Given information ::
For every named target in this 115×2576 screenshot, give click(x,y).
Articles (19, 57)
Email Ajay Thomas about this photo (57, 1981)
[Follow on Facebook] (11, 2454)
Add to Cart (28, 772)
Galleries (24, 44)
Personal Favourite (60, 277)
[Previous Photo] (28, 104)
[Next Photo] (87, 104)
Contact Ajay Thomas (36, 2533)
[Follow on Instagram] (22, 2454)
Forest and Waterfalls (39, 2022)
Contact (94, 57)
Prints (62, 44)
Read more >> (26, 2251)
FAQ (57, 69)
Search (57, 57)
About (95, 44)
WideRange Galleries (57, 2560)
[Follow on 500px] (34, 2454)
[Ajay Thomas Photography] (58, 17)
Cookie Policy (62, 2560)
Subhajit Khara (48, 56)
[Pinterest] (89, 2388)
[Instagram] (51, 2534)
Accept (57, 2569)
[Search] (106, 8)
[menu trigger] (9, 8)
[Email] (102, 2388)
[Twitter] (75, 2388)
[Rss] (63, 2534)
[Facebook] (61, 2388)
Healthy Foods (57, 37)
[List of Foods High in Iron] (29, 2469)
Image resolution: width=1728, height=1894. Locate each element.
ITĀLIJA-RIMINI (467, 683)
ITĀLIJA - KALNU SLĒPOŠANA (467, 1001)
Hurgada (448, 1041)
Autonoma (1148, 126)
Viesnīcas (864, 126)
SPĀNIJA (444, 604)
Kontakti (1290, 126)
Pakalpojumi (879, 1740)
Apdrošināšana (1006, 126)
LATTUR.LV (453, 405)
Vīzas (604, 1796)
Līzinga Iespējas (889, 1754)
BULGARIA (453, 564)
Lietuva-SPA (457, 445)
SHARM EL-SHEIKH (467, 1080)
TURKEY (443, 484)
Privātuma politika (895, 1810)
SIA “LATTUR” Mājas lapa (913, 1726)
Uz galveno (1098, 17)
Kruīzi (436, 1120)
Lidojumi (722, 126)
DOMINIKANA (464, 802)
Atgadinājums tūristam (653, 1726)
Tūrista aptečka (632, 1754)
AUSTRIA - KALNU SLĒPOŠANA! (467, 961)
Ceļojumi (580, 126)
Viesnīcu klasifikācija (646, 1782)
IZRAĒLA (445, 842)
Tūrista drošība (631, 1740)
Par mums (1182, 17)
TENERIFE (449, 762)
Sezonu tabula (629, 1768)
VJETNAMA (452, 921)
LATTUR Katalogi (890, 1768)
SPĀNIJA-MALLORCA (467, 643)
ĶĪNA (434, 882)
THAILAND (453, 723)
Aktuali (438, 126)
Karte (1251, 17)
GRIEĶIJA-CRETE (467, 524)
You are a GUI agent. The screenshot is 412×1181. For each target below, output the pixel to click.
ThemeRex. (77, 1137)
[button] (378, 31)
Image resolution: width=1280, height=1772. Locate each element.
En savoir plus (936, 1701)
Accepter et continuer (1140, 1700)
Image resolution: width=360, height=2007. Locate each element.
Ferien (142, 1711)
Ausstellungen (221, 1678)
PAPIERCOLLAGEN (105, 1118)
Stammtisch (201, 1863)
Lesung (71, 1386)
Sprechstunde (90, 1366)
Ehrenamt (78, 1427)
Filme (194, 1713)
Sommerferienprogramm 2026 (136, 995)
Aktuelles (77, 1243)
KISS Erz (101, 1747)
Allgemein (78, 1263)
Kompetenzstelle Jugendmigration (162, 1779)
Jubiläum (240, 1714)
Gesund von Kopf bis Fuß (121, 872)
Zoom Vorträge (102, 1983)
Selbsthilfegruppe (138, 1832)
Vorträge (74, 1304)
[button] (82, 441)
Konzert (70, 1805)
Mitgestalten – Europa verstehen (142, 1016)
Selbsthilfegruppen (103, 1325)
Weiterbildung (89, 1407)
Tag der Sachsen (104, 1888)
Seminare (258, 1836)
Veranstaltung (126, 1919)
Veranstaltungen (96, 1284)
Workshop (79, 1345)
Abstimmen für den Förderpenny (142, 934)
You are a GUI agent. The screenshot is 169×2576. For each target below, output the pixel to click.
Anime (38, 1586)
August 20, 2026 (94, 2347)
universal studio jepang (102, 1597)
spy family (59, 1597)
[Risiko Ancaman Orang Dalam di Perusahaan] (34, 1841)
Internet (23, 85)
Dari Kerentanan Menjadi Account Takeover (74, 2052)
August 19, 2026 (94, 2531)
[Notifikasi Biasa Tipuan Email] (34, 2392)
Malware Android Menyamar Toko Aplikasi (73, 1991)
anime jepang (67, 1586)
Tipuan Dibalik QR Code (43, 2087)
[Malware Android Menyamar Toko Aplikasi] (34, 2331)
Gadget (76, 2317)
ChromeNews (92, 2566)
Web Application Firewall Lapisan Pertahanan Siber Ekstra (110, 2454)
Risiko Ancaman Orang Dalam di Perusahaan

Assigned task ::
Scan the lines above for the word "KALNU" and copy every one where it occurs.

Solution to the problem ::
ITĀLIJA - KALNU SLĒPOŠANA (467, 1001)
AUSTRIA - KALNU SLĒPOŠANA! (467, 961)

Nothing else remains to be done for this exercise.